Ghost Dog: The Way of the Samurai Vs. Hard Boiled

After the blockbuster boom of the 70s and 80s, corporations found that there is good money to be made in the movie industry. With this realization came a different way of producing movies; with very large budgets and big stars. Then the popularity of home video brought forth a need for more product for the new audience. In this article titled Declaration of Independents, the new market is described, “For the cable subscribers and home video omnivores, cheap genre films would do the trick. For the more selective few there was a different sort of movie altogether, something more intimate, more driven by character than by plot or spectacle, and (inevitably) more downbeat” (Dga.org).
Director Jim Jarmusch and Forrest Whitaker preparing a scene
With the need for product came extremely low budget films and directors like Jim Jarmusch. One of Jarmusch’s low budget films was Ghost Dog: The Way of the Samurai, a mafia film focusing on one hitman who studies a book called The Book of the Samurai. Set in the modern day, Jarmusch puts together an interesting concept of a man living in a run-down city with an ability to come and go without being seen, hence the name “Ghost Dog,” who has sworn loyalty to a mob-boss for once saving his life.

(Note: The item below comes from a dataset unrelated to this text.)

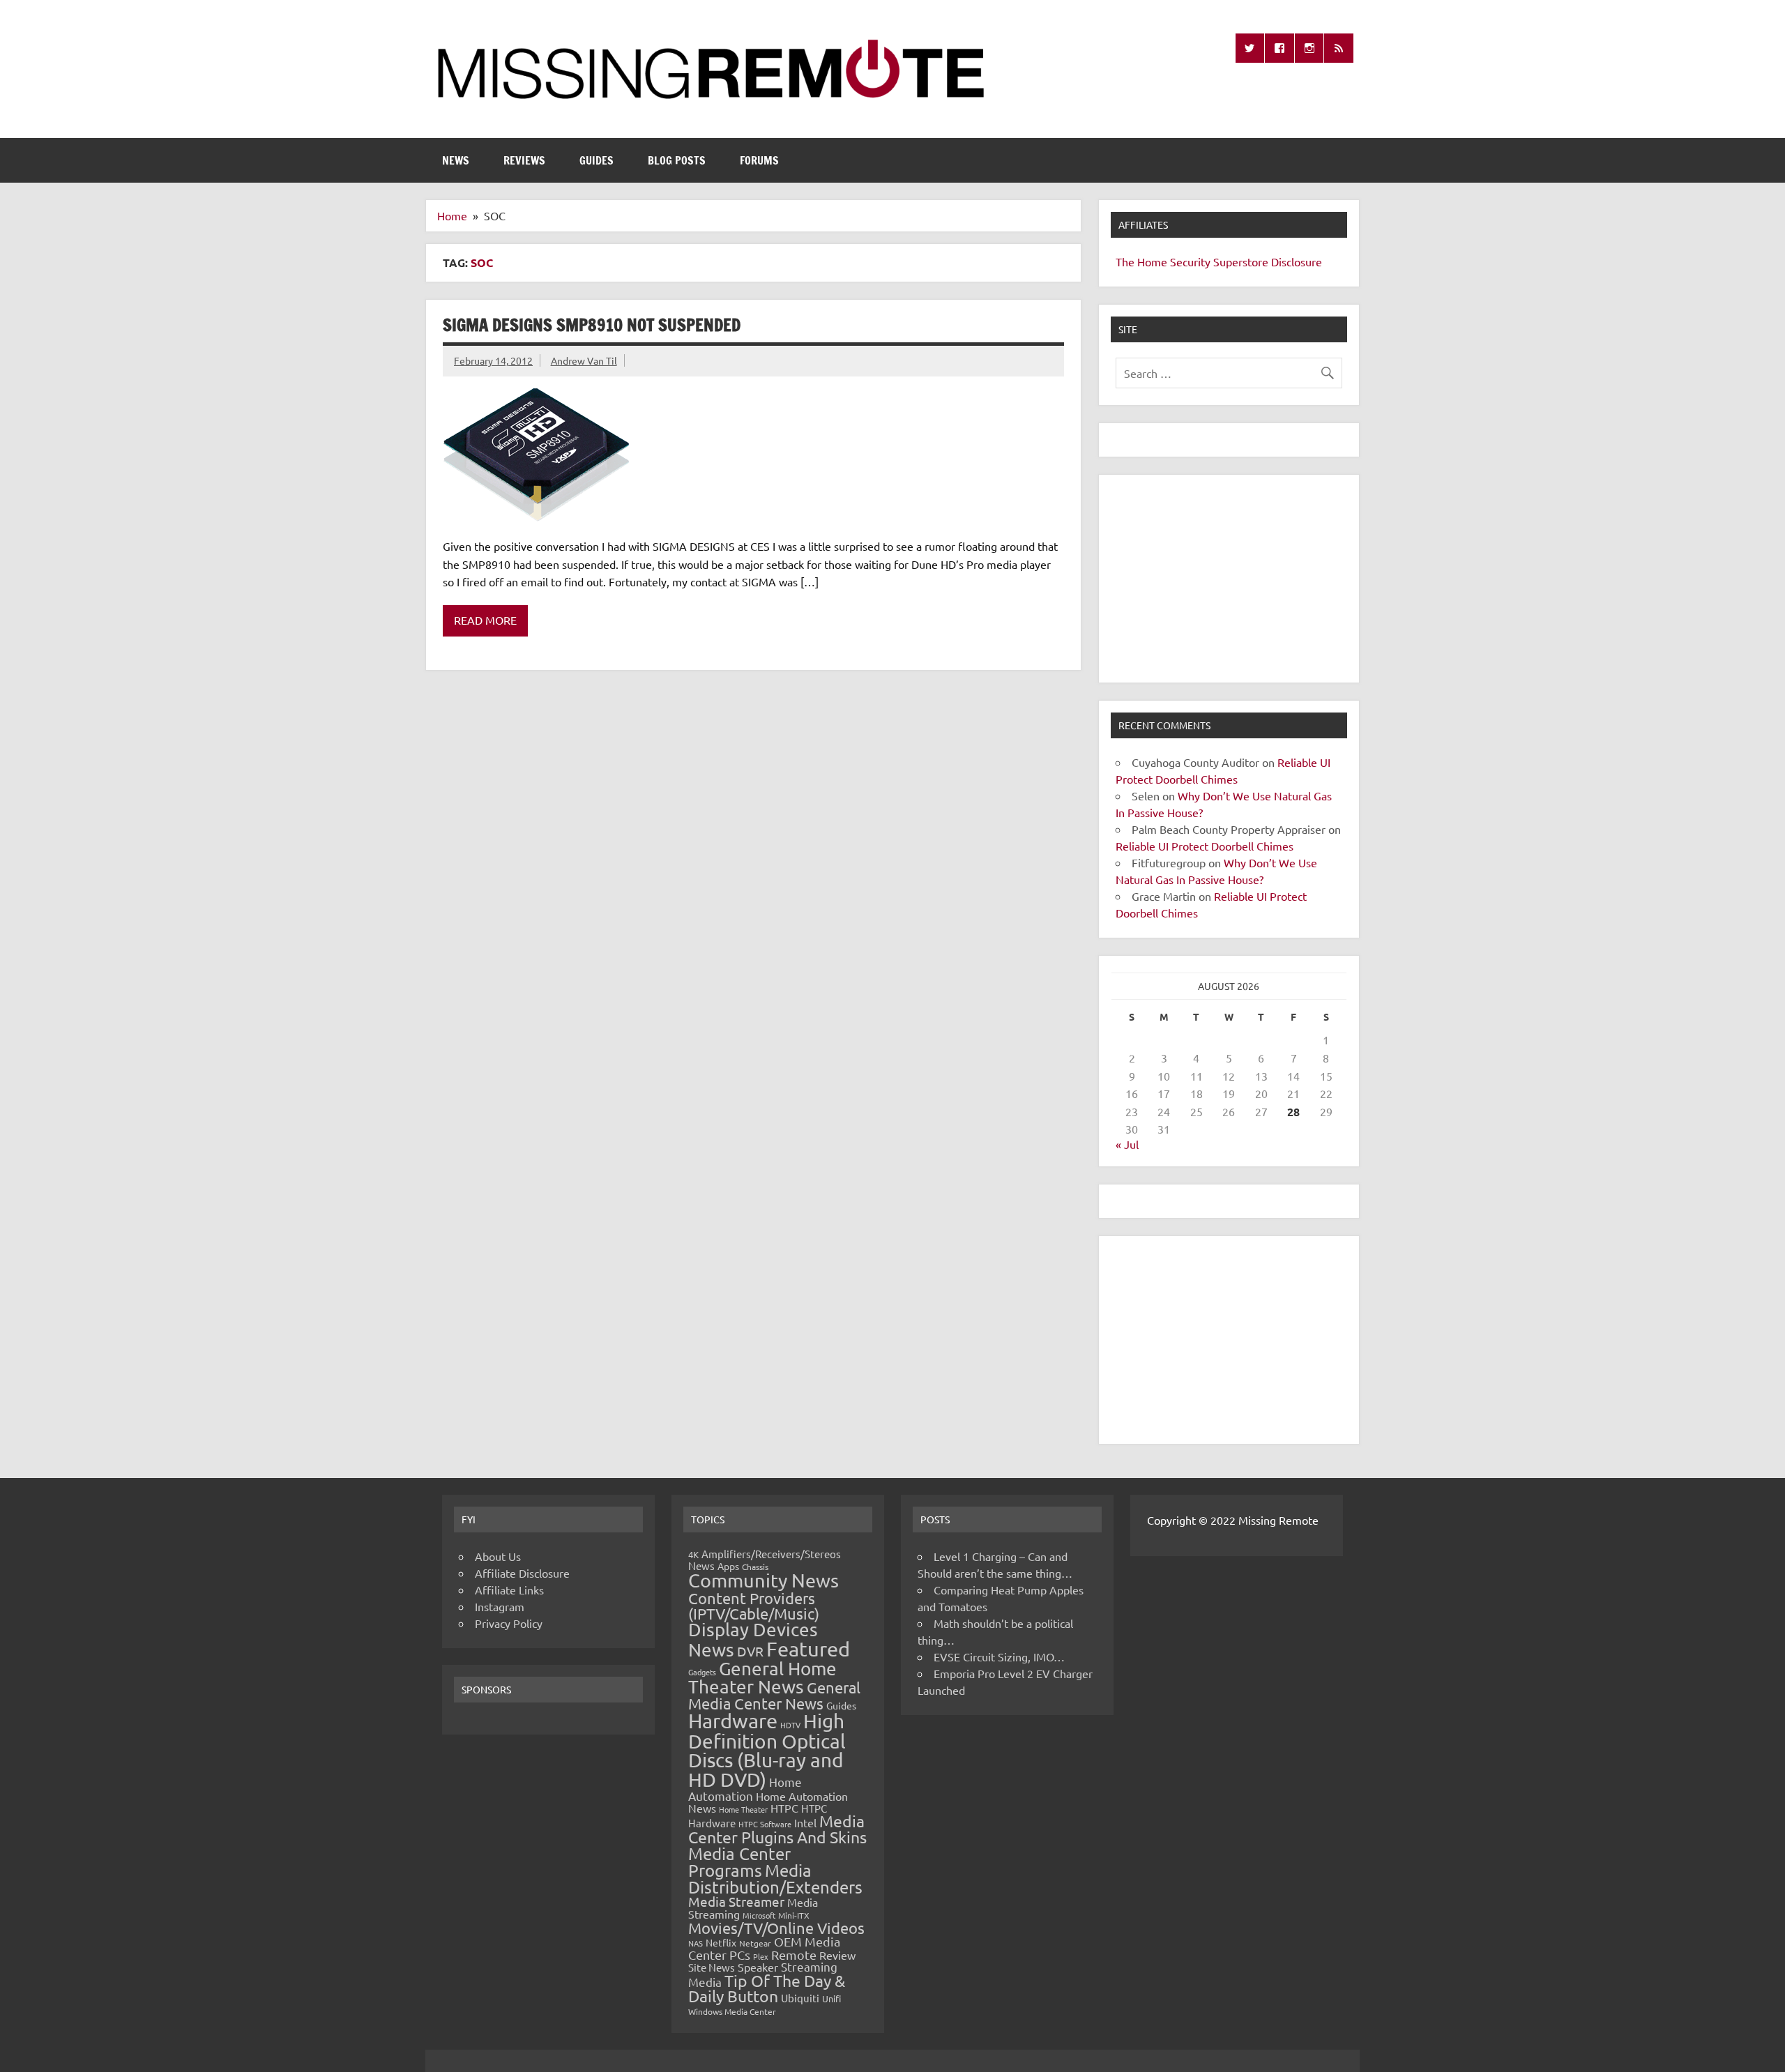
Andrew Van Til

What’s interesting about this movie is that there are no loud action scenes at all. As you can see in the trailer, there are a few shooting scenes but all were done in an execution style, with no bullets flying back. Most of the movie is spent developing the Ghost Dog character, with many scenes reciting ancient philosophies to display the honor he feels even though he is a contracted killer. Other scenes like the one below simply set a mood of meditated and prepared even though the effects might make you dizzy. It all accrues into what this Sequart article describes as a movie “imbruing that Zen-like surface quality with a sense of instability and mania” (Sequart.org).

A complete contrast to the slowed-down, Zen-like Ghost Dog is a film out of Hong Kong, Hard Boiled directed by John Woo. Just by watching the trailer below you will understand that every scene in the movie is going to have a crazy shootout with explosions and the whole nine yards. These kinds of crazy action films coming from Hong Kong were certainly inspired but then kicked up a few notches to then inspire others. Like this review states, “The glorious excess of Woo’s Hong Kong films, with their unimpeachable deadpan cool and ornately choreographed violence—borrowed in themselves from Jean-Pierre Melville and Sam Peckinpah, respectively—have now simply become the accepted language of action movies” (film.avclub.com). Before Woo, all the hits involved martial arts and intense showdowns, but Woo changed the game by nixing the fists and introducing the bullet flying, slow-motion effects aside some humor to make a great movie.

These two movies are pretty opposite one another. One a slow-paced mafia film with a lot of philosophy and a few not-so-violent executions, and the other with constant shootouts and violent death. That said, the slow-moving Ghost Dog: The Way of the Samurai would definitely be considered an unconventional film. It had a budget of 2 million in 1999, with no big stars, no happy ending, and a character-based story rather than one centered around the plot. Alternatively, Hard Boiled is fairly conventional with a budget of 4.5 million (5.5 with inflation to 1999), fairly known actors at the time (due to John Woo using the same actors as his previous big-sellers), and a solid plot full of intense, sporadic action (see below for the interesting idea to add a baby to the shootout) all followed by a happy ending.

2 Comments

  1. Edward R. O'Neill says:

    What do you make of Zen finding its way into a film a gangster film?

    In a way it’s almost like GHOST DOG is the flip side of a Hong Kong action film about cops. The international action genre Americanizes Asian commercial films–and then Eastern imagery ‘Samuraizes’ American indie cinema. ‘Globalization’ is a word for this, but I think what you show is: it’s a two-way street.

    I also like the way you hint that “coolness” is a specific cinematic value–maybe replacing moral rightness? John Woo’s heroes are cool–the whole cigarette-smoking, gun-toting thing. And then Ghost Dog is cool in a hybrid inner-city/martial arts way.

    Maybe coolness is partly a value for independent cinema–because cool suggests difference from the mainstream.

  2. Dustin T. Woodstock says:

    I really like your two comparisons of the films. You said that both of these films were almost opposite of each other but I see quite a resemblance. I noticed that both films are conflicted with some sort of action and violence whether it was mellow or not. You noticed that in HARD BOILED, the story was building character rather than the intensity of the film. You can look at my Blog post for A BETTER TOMORROW- it has similarities within the story line.